>> START The records

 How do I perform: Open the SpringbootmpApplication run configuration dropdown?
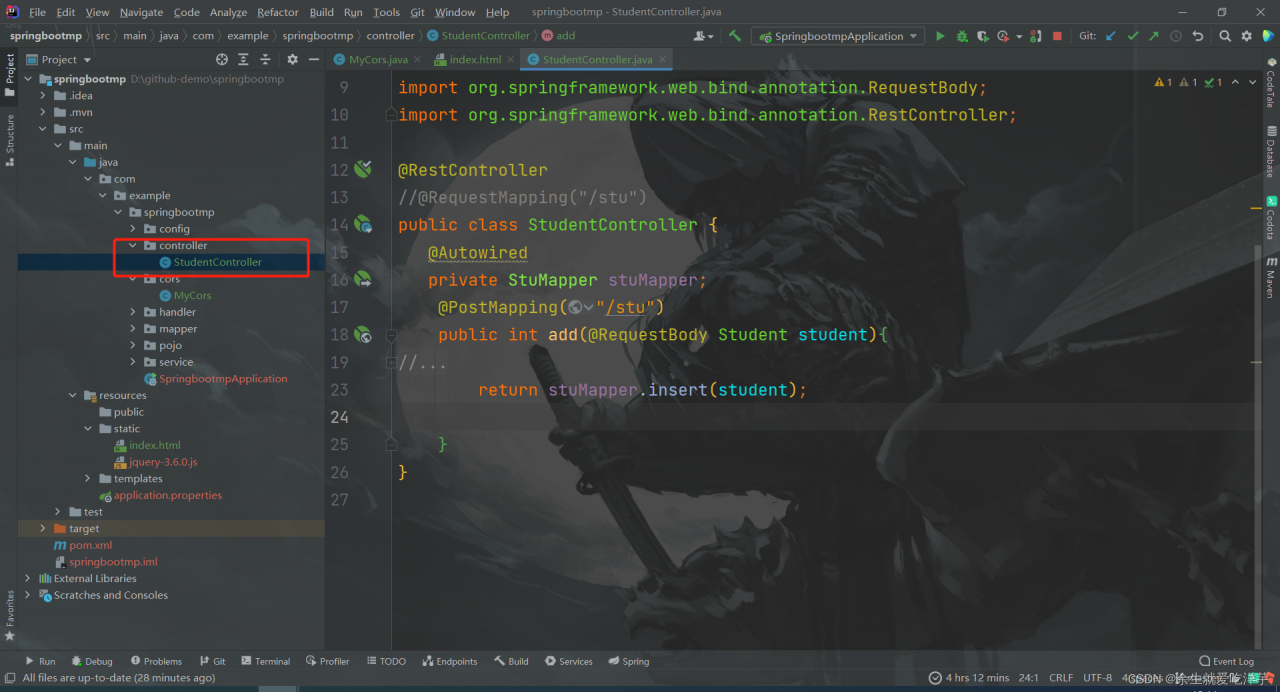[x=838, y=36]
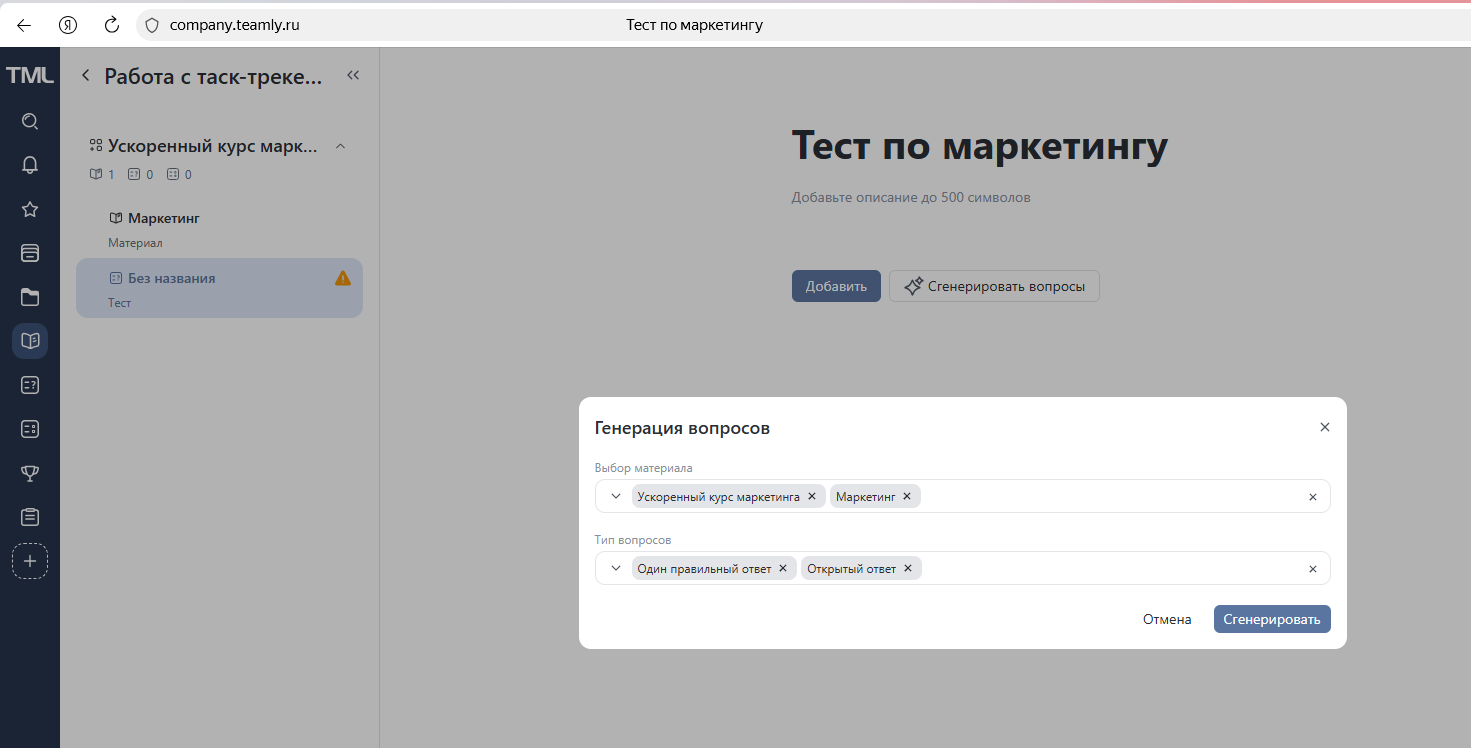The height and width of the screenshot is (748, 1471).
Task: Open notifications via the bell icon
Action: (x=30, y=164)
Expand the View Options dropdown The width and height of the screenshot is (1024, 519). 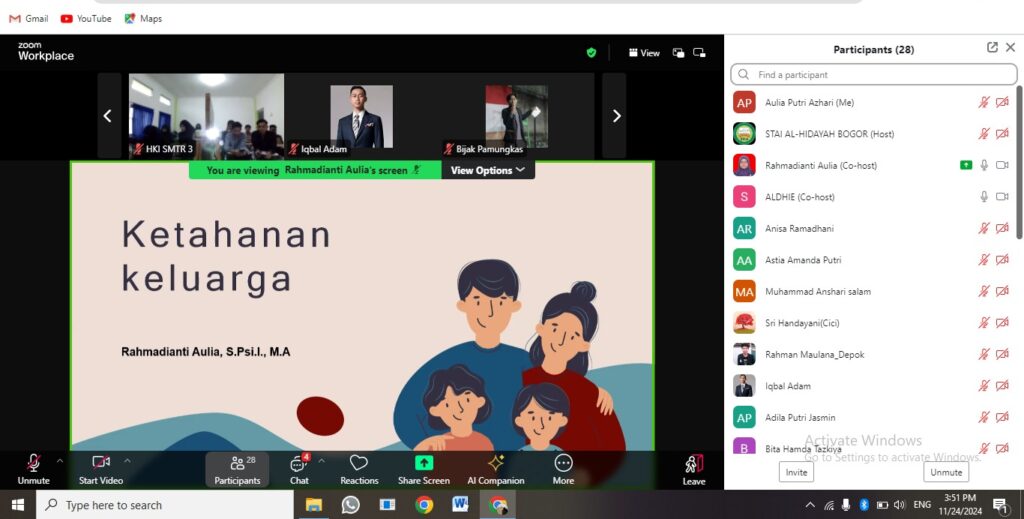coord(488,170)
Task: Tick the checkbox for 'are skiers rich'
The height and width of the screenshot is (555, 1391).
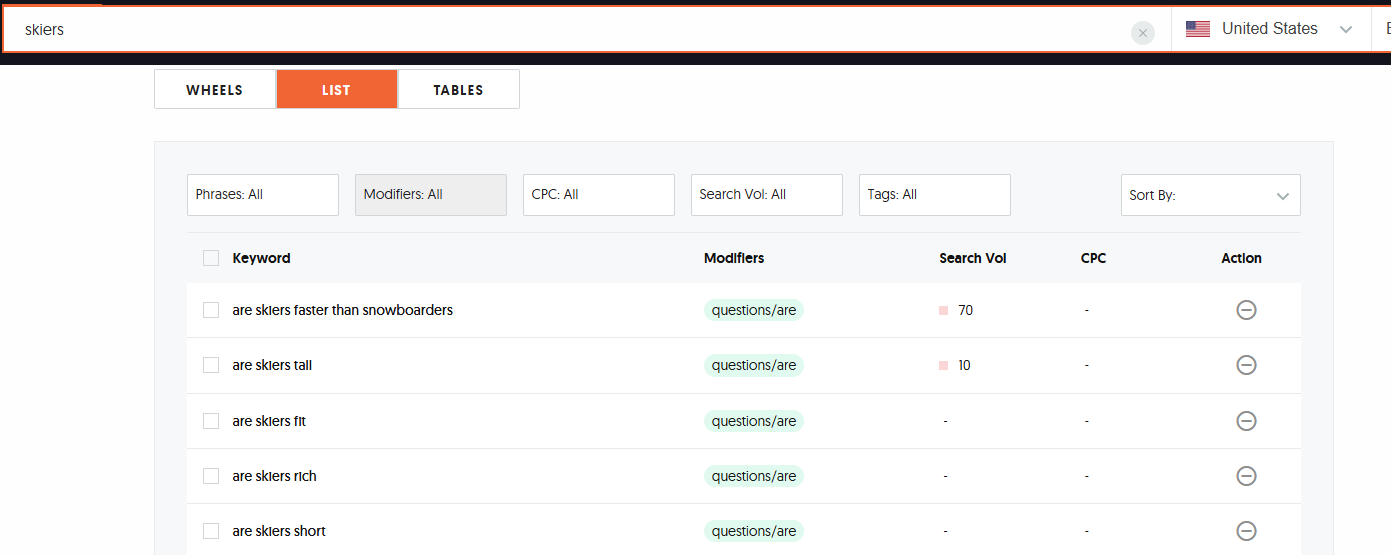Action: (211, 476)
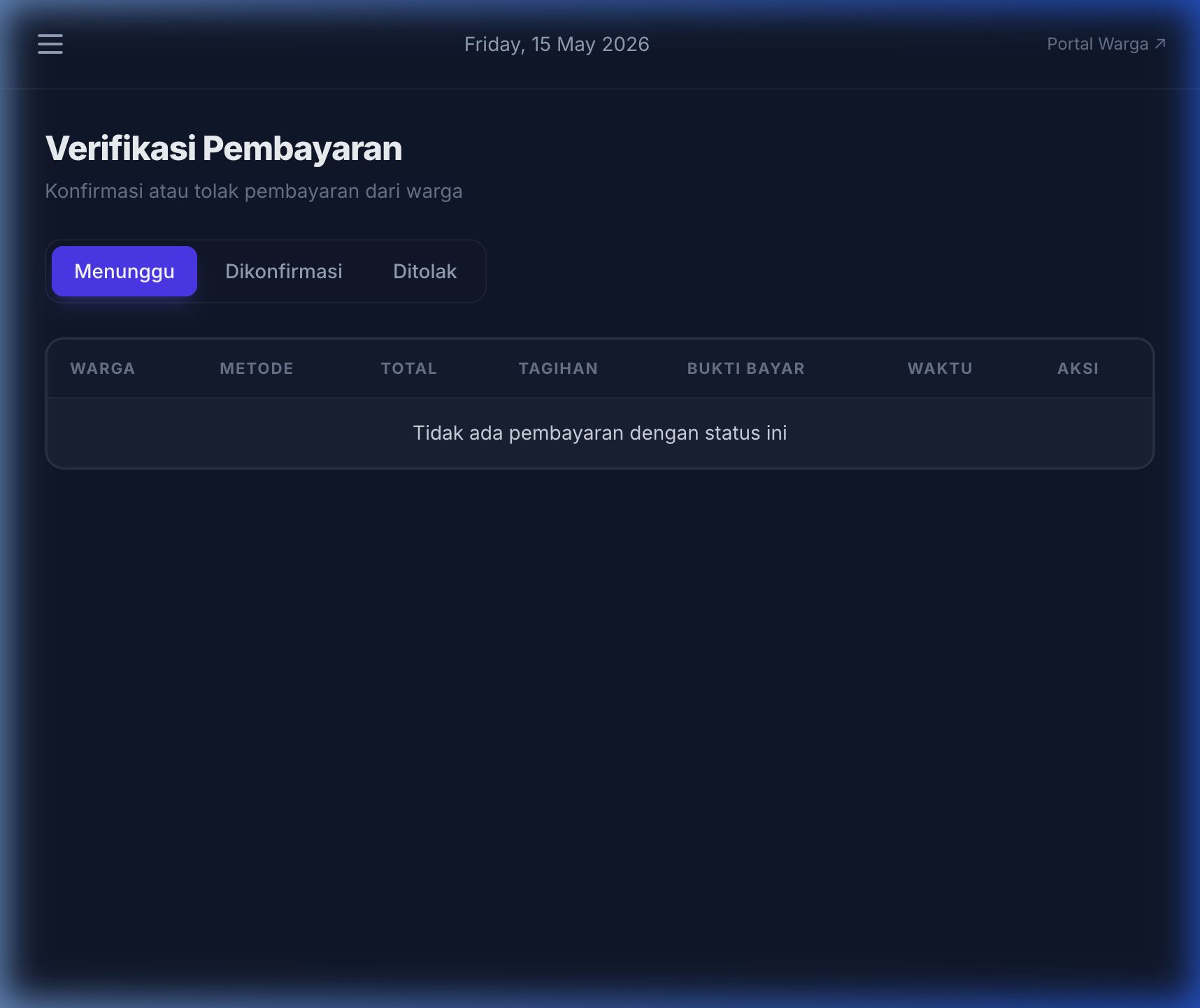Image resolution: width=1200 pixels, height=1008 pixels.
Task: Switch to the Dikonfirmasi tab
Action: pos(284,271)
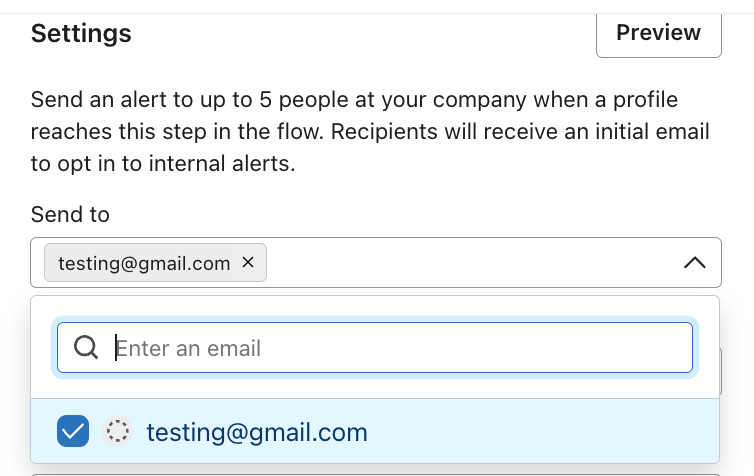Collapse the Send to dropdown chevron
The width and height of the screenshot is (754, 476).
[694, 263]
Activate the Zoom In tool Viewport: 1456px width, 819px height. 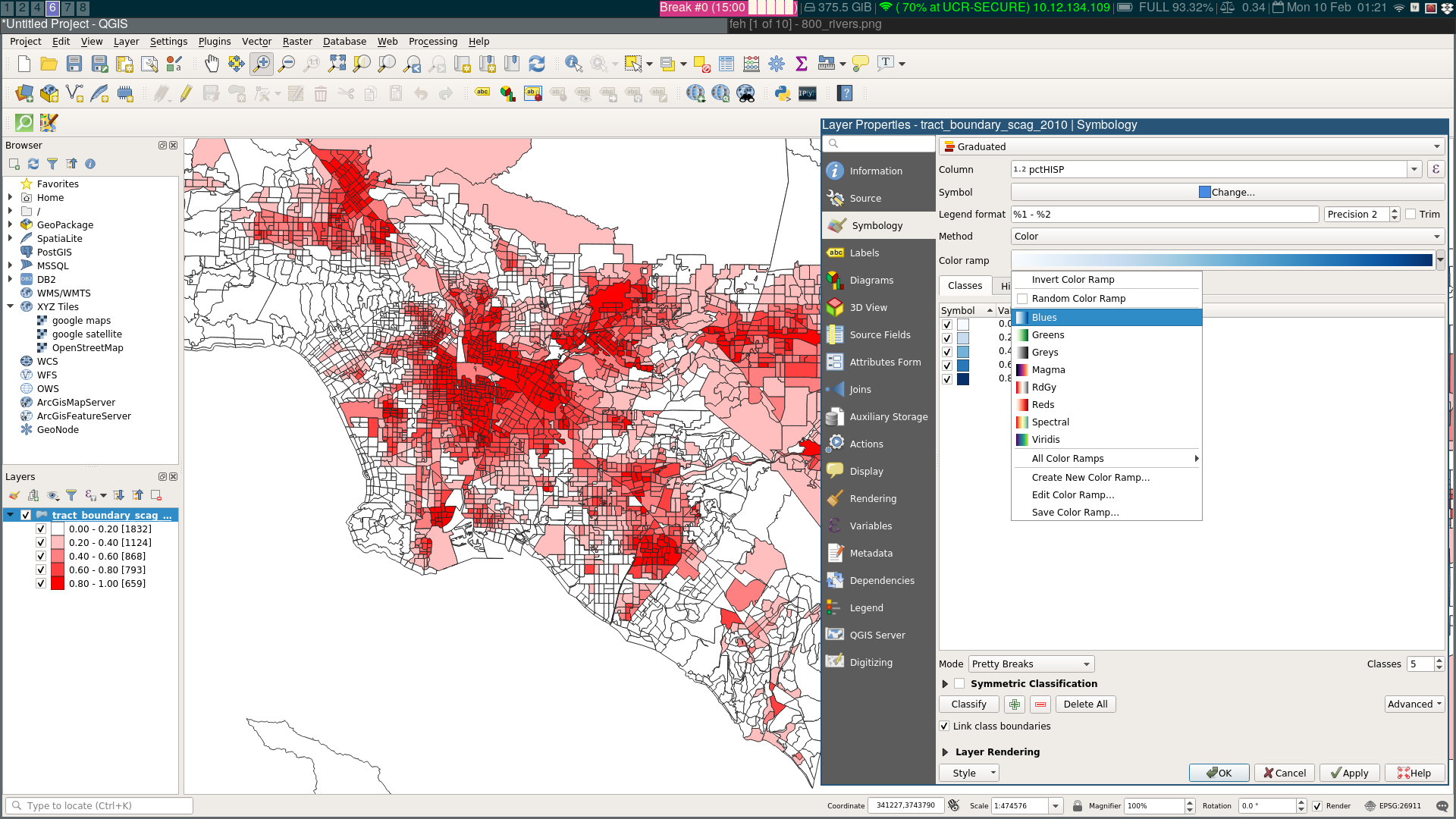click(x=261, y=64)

>> END The records

◆ **What you should do**: Pull out each line of the records that contains the word "Task", and copy those lines in full.

◆ **The response**:
Task: Open notifications via the bell icon
Task: Tick the checkbox for 'are skiers rich'
Task: Switch to the Dikonfirmasi tab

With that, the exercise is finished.